將3代的rMSCs接種在6孔板中。分為2個對照組，4個實驗組。實驗組加入光感受器細胞上清液與10%FBS的DMEM培養基（2:3）進行誘導，對照組用Neurobasal培養基A與10%FBS的DMEM培養基（2:3）進行培養，在倒置相差顯微鏡下觀察細胞的生長及分化情況，誘導后14天，行免疫細胞化學和Rt-PCR鑒定，免疫細胞化學：PBS洗滌3次，多聚甲醛固定，0.2％Triton-X作用10 min，過氧化酶阻斷，非免疫動物血清孵育 10 min，加Rhodopsin(1:100), NSE(1:200) ,GFAP(1:100)抗體，4℃過夜，加入生物素標記的第二抗體，鏈霉菌抗生物素蛋白－過氧化物酶溶液，DAB溶液顯色，蘇木素復染，中性樹膠封固，在顯微鏡下觀察。RT—PCR法檢測實驗組和對照當中的GFAP，NSE， Rhodopsin的表達。Rhodopsin引物上游引物ATGTTCGTGGTCCACTTCA3’，下游引物5’ CGTTGTCCTCAGCCGATG 3’，擴增長度為107bp；NSE引物上游引物：5’ CTGTGGTGGAGCAGGAGA 3’，下游引物5’ GGGAGATAGCGGTGTAAC 3’，擴增長度為156bp；GFAP引物上游引物：5’TAGGAGTGGTAGGGCAGACTTG3’，下游引物5’GCAACCAGGAATAGACCTTCACAA 3’，擴增長度為482bp；內參Rat GAPDH 為5’CAGTGCCAGCCTCGTCTC 3’，BC050110為5’ AGGGGCCATCCACAGTCTTC 3’，擴增長度為595bp。參照TRIZOL試劑說明書對誘導的MSC分別提取總RNA，進行反轉錄、PCR擴增，將 PCR產物電泳后進行圖像分析儀采集圖像。

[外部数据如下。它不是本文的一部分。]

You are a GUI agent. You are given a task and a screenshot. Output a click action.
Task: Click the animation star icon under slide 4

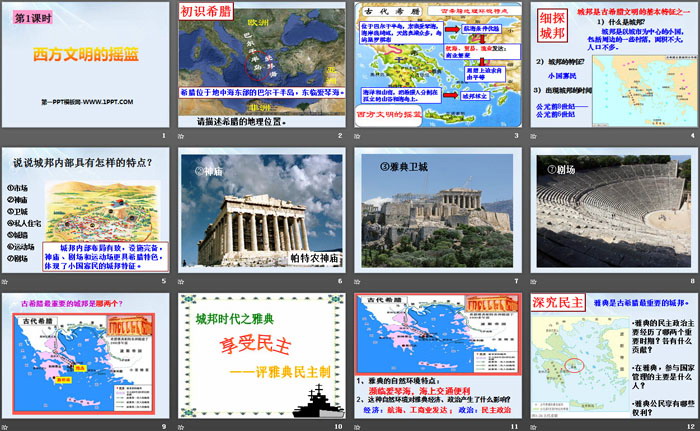534,138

統計學處理：采用SPSS13.0統計軟件包(statistical package for the social science)分析，采用t檢驗。

2 結果

2.1 骨髓間充質干細胞的鑒定

培養的大鼠的BMSCs接種后24小時開始貼壁，前3天細胞增殖慢，數量比較少，第3開始細胞的增長速度明顯增加，7天后就達到融合狀態，呈現漩渦狀、菊花狀。第三代時，細胞仍呈梭形，生長旺盛。BMSCs標志鑒定結果表明，培養的第三代BMSCs干細胞表面標志CD90陽性（CD90+/CD34-：92%），基質細胞表面標志CD44陽性（CD44+/CD34-：93%）（見圖1）。

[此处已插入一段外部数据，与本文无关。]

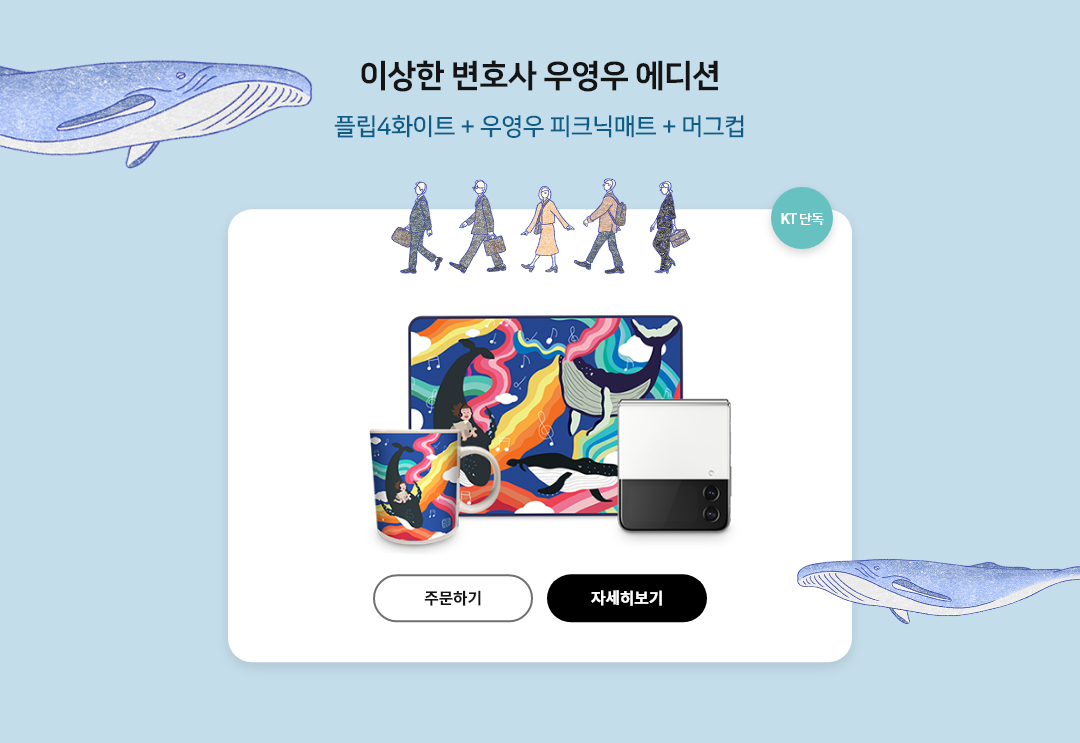Open details with 자세히보기 button
The width and height of the screenshot is (1080, 743).
(x=627, y=598)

圖1 大鼠MSC流式細胞儀檢測結果（A: CD90+/CD34-：92%;B: CD44+/CD34-：93%)

2.2 視網膜光感受器細胞的鑒定

取下來的視網膜在消化前后分別進行HE染色，消化前可以很清楚地觀察到九層細胞，說明取下來的是完整的視網膜神經上皮層，不含有色素上皮，消化后的視網膜片，光感受器層的細胞變少，其它層細胞完整，光感受器細胞的免疫細胞化學示，光感受器細胞的特異標志物視紫紅質的表達率達95%以上。

2.3 大鼠骨髓間充質干細胞的誘導

實驗組BMSCs誘導后的第4天細胞形態開始變化，可見小的突起。隨后細胞便圓，突起增長，出現少量神經樣細胞的形態，到14天最為明顯，出現一、二級分支，相互之間連接呈網狀。對照組也有少量的細胞呈神經樣的形態。誘導后的神經元樣細胞GFAP，NSE，Rhodopsin呈強陽性。非神經元樣細胞呈多邊形或梭形，上述抗體染色呈弱陽性。陰性對照未見染色。

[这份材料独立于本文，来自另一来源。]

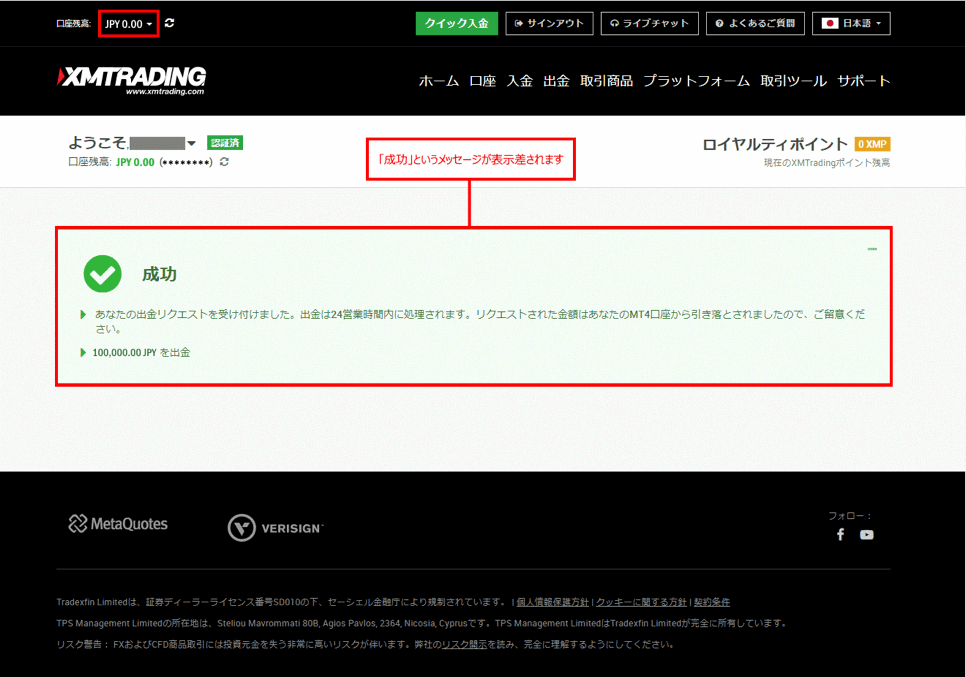The image size is (966, 677).
Task: Refresh balance icon under welcome name
Action: pos(224,162)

免疫細胞化學鑒定，共培養2周后，陽性細胞計數結果顯示： rMSC的Rhodopsin表達率實驗組為35.1%±6.2 %（圖2A）,而對照組中無Rhodopsin陽性的細胞（圖2B）， rMSC的NSE表達率實驗組為33.6%±4.0 %（圖3A），對照組為10.6%±5.0%（圖3B）, rMSC的GFAP實驗組的表達率為9.6%±1.5 %（圖4A），對照組為：13.7%±3.0 %（圖4B）；對照組與實驗組進行兩樣本的t檢驗NSE：F =0.09，方差齊，P < 0.001，有統計學意義，GFAP：F =1.726，方差齊，P ＞0.05，無統計學意義。

A:實驗組大量表達Rhodopsin(×100)；B:對照組未表達Rhodopsin(×100)

A:實驗組大量表達NSE(×100)；B:對照組少量表達NSE(×100)

A:實驗組表達有GFAP(×100)；B：對照組表達有GFAP(×100)

RT-PCR鑒定結果分析顯示，實驗組MSC的GFAP、NSE、Rhodopsin均有表達，其中GFAP表達比較弱；而對照組的只表達GFAP和NSE，且均較弱，未見Rhodopsin條帶(圖5)。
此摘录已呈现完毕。